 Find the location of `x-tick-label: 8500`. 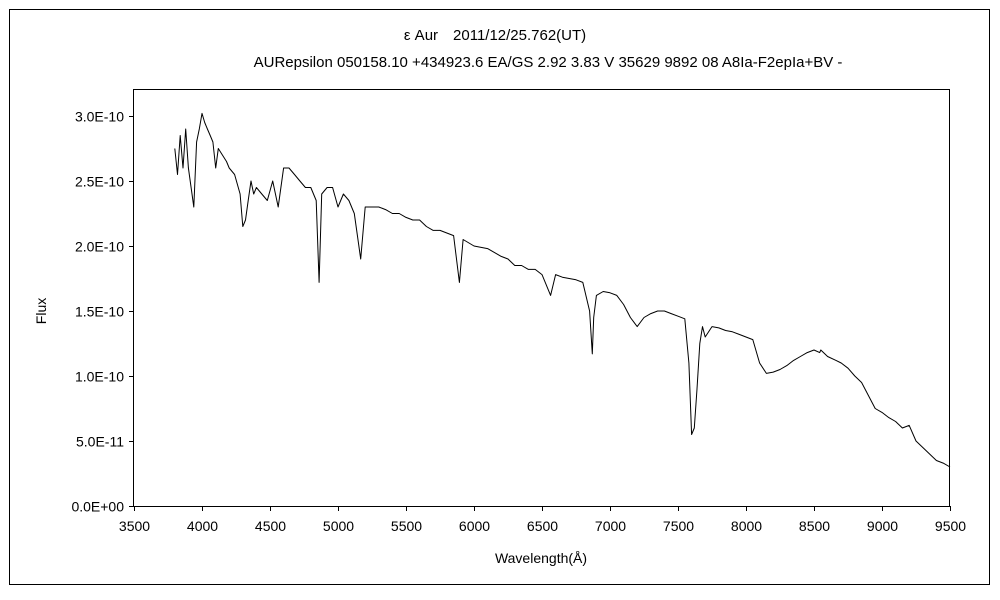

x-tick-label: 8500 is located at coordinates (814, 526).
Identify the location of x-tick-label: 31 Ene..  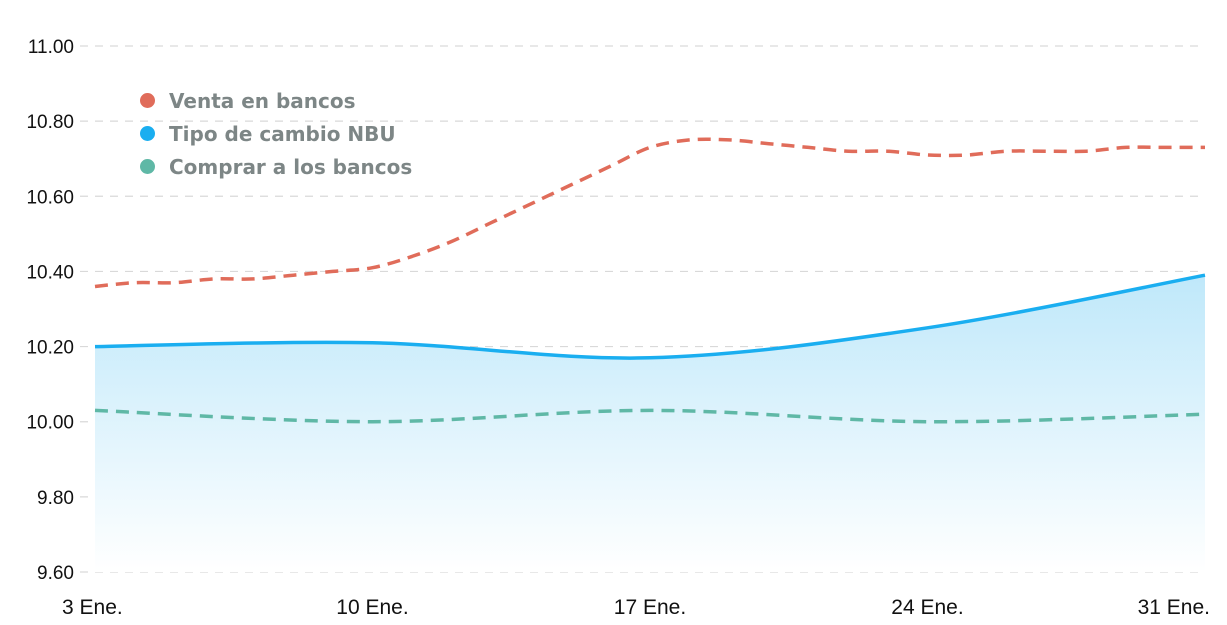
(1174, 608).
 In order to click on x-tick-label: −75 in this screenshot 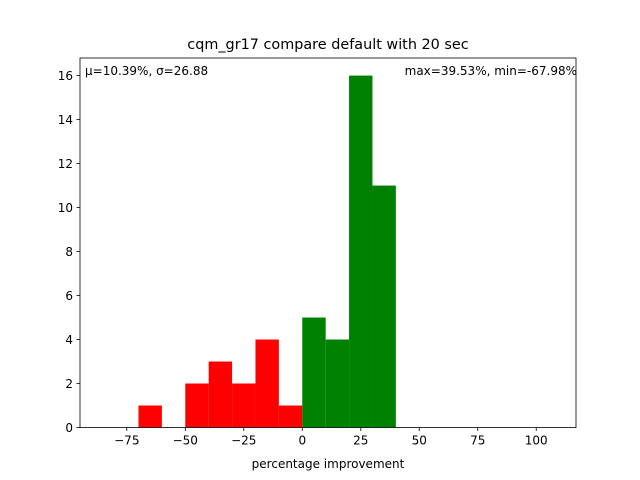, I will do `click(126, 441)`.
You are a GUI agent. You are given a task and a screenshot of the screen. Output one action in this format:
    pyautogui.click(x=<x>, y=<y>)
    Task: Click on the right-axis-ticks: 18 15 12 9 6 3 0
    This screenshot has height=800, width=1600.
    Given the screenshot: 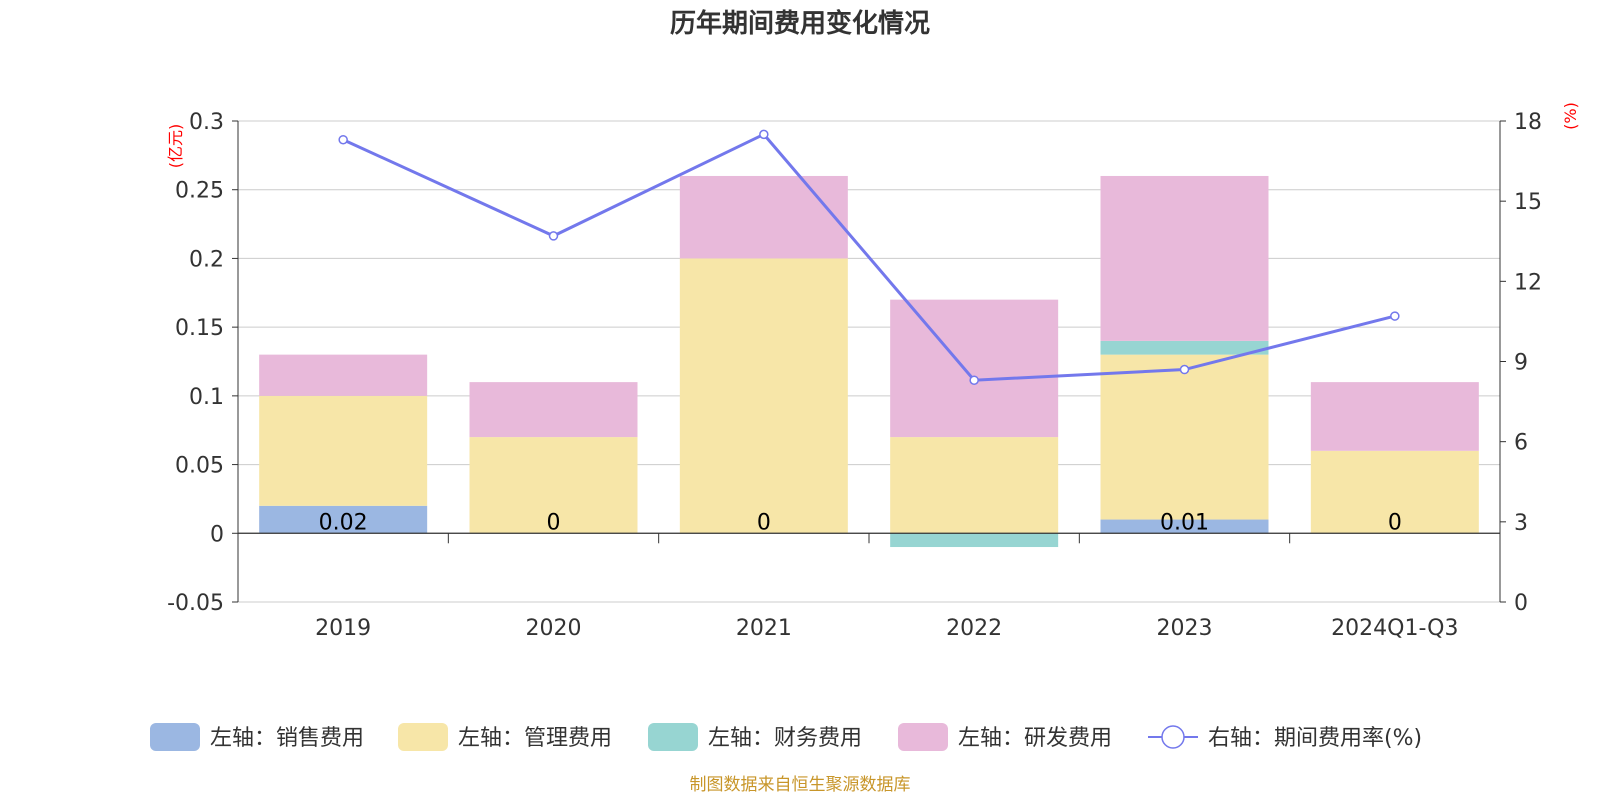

*TASK STATEMENT*.
Print the stretch of the items from the line containing "You are a GUI" through the end of the items, line for line, and leave the pictures out of your answer.

*EXERCISE OUTPUT*.
You are a GUI agent. You are given a task and a screenshot of the screen. Output one action in this format:
    pyautogui.click(x=<x>, y=<y>)
    Task: Click on the right-axis-ticks: 18 15 12 9 6 3 0
    This screenshot has height=800, width=1600.
    Given the screenshot: 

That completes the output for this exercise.